Taking the entries below from the top, restate each line exactly and end with the line containing "[img] (117, 96)".

[[ Given records open ]]

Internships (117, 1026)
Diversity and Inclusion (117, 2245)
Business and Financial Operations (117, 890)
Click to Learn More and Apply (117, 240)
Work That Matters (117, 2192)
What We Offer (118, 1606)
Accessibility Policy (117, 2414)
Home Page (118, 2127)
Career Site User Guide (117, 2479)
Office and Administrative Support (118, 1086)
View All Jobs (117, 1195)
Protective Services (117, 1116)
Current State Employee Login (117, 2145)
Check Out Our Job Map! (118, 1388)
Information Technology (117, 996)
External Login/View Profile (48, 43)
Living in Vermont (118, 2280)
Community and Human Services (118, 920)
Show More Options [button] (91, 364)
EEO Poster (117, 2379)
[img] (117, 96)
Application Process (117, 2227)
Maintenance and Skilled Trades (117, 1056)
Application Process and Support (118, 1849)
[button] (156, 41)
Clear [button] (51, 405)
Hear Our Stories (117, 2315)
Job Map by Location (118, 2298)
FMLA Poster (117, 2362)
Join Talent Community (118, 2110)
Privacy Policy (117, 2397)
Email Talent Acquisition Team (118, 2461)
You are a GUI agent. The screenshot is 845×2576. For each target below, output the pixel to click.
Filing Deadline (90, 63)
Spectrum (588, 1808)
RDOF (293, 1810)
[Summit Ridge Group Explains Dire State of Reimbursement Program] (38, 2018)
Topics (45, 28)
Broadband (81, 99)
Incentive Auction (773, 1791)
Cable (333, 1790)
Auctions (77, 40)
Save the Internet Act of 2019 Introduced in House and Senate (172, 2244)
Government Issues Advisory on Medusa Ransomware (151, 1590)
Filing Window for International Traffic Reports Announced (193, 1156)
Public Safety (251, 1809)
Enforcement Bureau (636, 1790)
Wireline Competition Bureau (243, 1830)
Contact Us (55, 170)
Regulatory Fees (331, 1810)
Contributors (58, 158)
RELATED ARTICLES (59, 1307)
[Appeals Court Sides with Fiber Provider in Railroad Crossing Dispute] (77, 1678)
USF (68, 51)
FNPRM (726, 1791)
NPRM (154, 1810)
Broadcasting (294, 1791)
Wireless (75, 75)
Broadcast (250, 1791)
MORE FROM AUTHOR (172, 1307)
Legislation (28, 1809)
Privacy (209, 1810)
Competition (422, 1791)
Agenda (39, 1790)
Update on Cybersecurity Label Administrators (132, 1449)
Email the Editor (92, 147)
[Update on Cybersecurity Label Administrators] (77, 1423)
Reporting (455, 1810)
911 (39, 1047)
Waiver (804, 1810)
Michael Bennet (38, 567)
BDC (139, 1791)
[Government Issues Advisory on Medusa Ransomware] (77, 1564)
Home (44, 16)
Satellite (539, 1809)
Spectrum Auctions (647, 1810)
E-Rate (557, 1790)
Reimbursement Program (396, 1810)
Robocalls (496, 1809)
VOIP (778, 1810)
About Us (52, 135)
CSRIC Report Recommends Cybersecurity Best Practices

[[ Given records closed ]]

:: Your response ::
Internships (117, 1026)
Diversity and Inclusion (117, 2245)
Business and Financial Operations (117, 890)
Click to Learn More and Apply (117, 240)
Work That Matters (117, 2192)
What We Offer (118, 1606)
Accessibility Policy (117, 2414)
Home Page (118, 2127)
Career Site User Guide (117, 2479)
Office and Administrative Support (118, 1086)
View All Jobs (117, 1195)
Protective Services (117, 1116)
Current State Employee Login (117, 2145)
Check Out Our Job Map! (118, 1388)
Information Technology (117, 996)
External Login/View Profile (48, 43)
Living in Vermont (118, 2280)
Community and Human Services (118, 920)
Show More Options [button] (91, 364)
EEO Poster (117, 2379)
[img] (117, 96)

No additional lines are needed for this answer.